At first, America didn't get the message: Women seemed to think dressing like Carrie meant dressing like Carrie, and a thousand fake flower corsages bloomed. The character also did wonders for the brands she loved, making the formerly rarified wares of Christian Louboutin and Jimmy Choo must-haves for women across the country. Eventually, however, women found more subtle ways to pay homage to their favorite newspaper columnist, running out to buy her latest pair of shoes, yes, but also channeling her mix-and-match spirit. Indeed, the current emphasis on "the mix"—on combining high and low with élan, on serving as your own stylist—can be attributed, in part, to the Carrie aesthetic. (The citizens featured in New York's Look Book, the cover girls of Lucky, the elegant sophisticates anointed by the Sartorialist: You're more likely to hear them bragging about unexpected combinations than name-dropping Fendi and Chanel.)
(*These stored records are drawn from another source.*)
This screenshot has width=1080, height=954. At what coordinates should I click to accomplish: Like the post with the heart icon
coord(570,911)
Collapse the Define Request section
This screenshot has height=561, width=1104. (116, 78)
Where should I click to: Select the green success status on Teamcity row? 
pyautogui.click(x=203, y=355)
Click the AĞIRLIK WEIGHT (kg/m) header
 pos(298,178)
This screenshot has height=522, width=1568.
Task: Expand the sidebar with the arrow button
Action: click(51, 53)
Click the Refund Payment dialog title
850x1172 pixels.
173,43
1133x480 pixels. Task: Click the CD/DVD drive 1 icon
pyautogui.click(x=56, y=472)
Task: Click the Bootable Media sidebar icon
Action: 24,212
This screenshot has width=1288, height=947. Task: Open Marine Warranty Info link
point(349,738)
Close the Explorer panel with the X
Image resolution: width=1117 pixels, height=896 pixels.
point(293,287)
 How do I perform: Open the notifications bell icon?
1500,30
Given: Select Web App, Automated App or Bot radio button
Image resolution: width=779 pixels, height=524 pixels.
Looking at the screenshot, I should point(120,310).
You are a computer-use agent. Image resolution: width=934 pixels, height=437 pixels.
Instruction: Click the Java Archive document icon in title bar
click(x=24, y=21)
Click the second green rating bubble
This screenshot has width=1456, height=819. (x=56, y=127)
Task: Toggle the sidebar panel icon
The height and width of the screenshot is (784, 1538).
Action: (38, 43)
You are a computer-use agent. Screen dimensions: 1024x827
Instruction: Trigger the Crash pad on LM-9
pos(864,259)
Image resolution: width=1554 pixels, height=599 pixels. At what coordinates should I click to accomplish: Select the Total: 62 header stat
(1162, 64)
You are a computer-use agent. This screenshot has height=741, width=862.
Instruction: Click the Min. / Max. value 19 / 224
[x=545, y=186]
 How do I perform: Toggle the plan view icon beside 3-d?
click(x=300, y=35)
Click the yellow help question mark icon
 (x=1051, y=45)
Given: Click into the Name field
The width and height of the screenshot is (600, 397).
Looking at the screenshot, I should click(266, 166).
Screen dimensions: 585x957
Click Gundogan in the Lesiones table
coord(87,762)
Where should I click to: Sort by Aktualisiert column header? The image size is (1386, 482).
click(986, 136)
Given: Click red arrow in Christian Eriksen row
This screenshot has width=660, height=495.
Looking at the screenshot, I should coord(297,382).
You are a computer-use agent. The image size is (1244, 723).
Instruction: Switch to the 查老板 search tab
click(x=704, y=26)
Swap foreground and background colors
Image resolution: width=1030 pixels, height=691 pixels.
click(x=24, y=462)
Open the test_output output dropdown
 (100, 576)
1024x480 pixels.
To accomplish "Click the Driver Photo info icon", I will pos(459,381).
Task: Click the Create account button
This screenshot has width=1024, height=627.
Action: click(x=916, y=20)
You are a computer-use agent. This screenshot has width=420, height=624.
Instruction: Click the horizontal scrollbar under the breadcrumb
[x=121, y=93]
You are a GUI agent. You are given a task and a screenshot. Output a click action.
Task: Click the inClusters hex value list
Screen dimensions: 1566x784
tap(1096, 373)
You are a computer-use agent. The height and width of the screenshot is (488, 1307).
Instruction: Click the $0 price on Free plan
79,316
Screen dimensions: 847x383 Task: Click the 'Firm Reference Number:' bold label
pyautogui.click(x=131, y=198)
Which is why it's disconcerting, in this movie, to find labels playing such a prominent role. For TV Carrie, labels were one way to get from point A to point B. For movie Carrie, they are point B. (It's true that a vintage suit plays a small and valiant role in the film. But it gets a lot more mockery than reverence.)
In another movie, this labelpalooza wouldn't be so depressing. But on Sex and the City, clothes have always served as a metaphor. Carrie's sartorial creativity symbolizes what's most appealing about her character: her openness to life and her belief that there are countless good ways to live it. The film shows us a Carrie with narrowed horizons—both sartorially and romantically. Television Carrie created her own fantasies; movie Carrie gets hers off the rack. Labels or no labels, there's nothing to love about that.